While Mandela was still in prison, Tutu probably got the highest praise when the former referred to Tutu as “public enemy No. 1 for the powers that be.” He indeed was. Tutu led marches against the regime. He called for people to boycott their jobs and asked them to go on a national strike against apartheid. He called on foreign governments to impose economic sanctions against his own country. He met with foreign heads of state (US, UK, Japan, Germany, and several others) to lobby their support and gave speeches around the world to expose the evils of apartheid and gain sympathies for his cause. Later, after noting Tutu’s invaluable contributions to protect the people’s welfare, Mandela referred to him as “the people’s archbishop”.
After the end of the apartheid, Mandela appointed Tutu as the head of the Truth and Reconciliation Commission to resolve abuses and violations committed by both sides, but mostly by whites against the blacks during the long period of apartheid. The goal was to start the healing process, promote reconciliation and build peace and justice. His work as the head of the TRC was documented in his well-acclaimed book, No Future Without Forgiveness published in 1999. It emphasized that justice should be tempered with mercy.
Tutu’s life chronicles a life of achievements. Mandela had awarded Tutu the “Order for Meritorious Service,” his country’s highest honor. Among the many distinguished honors he received were the Martin Luther King Humanitarian Award in 1983, Nobel Prize in 1984, the US Presidential Medal of Freedom in 2009, the Mo Ibrahim Foundation Award in 2012, the Templeton Prize in 2013, and many others.
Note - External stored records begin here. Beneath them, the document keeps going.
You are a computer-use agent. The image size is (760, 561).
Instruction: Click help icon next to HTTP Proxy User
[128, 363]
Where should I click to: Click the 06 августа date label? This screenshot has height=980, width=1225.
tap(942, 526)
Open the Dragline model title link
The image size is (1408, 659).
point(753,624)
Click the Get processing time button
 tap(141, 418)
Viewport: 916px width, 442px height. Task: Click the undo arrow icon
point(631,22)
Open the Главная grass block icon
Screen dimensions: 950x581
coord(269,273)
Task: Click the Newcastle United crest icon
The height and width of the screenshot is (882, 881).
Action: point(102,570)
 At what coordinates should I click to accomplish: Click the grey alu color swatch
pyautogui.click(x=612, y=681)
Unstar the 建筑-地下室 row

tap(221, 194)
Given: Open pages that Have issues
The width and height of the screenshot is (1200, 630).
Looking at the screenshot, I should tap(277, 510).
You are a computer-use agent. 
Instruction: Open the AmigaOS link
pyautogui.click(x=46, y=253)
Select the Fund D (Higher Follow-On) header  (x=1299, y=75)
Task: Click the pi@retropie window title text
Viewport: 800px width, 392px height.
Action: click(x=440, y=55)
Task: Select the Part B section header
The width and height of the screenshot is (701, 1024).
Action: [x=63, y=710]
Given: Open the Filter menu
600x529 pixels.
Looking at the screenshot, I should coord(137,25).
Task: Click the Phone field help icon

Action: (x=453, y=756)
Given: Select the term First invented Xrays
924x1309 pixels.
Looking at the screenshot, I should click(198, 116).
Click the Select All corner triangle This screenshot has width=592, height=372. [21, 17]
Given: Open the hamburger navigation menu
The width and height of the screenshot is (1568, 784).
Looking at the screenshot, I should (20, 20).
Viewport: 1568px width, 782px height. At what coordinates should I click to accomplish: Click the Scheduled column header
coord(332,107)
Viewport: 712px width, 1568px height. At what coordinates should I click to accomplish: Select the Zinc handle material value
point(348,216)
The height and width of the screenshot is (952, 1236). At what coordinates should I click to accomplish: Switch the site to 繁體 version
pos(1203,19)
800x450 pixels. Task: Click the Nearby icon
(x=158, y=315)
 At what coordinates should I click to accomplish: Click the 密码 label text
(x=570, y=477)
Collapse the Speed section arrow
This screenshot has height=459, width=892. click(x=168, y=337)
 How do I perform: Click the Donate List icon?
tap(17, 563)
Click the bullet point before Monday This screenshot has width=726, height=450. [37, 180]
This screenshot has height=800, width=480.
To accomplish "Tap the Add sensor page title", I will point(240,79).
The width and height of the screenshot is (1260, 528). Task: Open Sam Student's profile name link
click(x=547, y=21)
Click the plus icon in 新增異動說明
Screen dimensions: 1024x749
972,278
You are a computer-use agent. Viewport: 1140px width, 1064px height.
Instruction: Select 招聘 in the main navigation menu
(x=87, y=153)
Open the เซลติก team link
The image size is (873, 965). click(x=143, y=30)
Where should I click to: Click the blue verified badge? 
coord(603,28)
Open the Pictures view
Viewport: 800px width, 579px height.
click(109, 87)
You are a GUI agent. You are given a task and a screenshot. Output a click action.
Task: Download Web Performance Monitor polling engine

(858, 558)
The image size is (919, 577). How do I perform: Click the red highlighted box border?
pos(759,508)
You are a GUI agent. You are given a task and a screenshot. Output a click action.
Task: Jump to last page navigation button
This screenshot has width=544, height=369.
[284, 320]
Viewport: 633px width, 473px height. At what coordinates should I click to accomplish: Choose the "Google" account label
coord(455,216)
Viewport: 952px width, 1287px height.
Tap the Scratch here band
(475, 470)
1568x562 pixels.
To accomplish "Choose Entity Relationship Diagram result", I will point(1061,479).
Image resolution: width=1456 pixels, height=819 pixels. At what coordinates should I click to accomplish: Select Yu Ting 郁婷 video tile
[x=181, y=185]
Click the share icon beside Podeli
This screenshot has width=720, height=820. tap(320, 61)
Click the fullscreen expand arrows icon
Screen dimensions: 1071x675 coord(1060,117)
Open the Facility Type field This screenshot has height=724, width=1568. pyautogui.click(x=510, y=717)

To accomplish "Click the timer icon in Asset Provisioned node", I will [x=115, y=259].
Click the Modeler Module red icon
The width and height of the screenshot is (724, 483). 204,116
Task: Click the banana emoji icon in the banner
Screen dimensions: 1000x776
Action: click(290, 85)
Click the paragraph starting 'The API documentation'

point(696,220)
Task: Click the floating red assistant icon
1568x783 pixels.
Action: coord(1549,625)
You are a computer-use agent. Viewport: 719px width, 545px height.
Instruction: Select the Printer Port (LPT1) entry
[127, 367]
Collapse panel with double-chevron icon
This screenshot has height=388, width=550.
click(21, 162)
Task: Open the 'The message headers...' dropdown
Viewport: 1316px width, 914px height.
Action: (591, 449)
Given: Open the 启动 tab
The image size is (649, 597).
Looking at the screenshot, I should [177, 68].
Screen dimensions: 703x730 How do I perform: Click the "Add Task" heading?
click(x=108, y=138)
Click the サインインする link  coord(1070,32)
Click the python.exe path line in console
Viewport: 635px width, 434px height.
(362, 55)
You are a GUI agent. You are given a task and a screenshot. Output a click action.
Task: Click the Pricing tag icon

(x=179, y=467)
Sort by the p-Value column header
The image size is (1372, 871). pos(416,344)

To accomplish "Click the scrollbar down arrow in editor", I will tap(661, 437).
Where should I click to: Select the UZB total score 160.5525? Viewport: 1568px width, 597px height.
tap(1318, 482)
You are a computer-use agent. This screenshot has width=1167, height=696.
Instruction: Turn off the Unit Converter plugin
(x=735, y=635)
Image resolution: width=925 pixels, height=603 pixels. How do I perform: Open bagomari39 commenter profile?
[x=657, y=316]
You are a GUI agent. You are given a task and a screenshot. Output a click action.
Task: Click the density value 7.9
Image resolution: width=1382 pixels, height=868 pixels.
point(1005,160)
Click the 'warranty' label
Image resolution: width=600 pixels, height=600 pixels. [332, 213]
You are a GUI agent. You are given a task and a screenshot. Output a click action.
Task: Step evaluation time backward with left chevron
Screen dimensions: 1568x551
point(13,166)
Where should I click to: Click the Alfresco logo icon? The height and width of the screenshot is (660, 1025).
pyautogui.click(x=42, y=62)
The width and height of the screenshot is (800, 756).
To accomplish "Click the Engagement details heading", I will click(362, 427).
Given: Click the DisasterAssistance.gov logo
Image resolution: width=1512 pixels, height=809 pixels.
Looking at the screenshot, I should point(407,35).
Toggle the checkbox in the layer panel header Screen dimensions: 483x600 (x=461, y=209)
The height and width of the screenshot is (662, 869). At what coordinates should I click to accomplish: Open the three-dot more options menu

Tutu died on December 26, 2021 at a ripe age of 90 in Cape Town. He lived a long and full life. He outlived Mandela who died on December 5, 2013. And Tutu lived his dream, which he longingly held when he said: “There is a great deal of goodwill still in our country between the races. Let us not be so wanton in destroying it. We can live together as one people, one family, black and white together.” A multi-racial general election was held in April 1994 leading to the formation of a government of national unity that ended the apartheid. South Africa’s experience is now a model for other countries to adopt to transition from apartheid to racial equality. Where they are now, Tutu and Mandela can lead the chorus of black and white angels singing love and peace among all people of the world.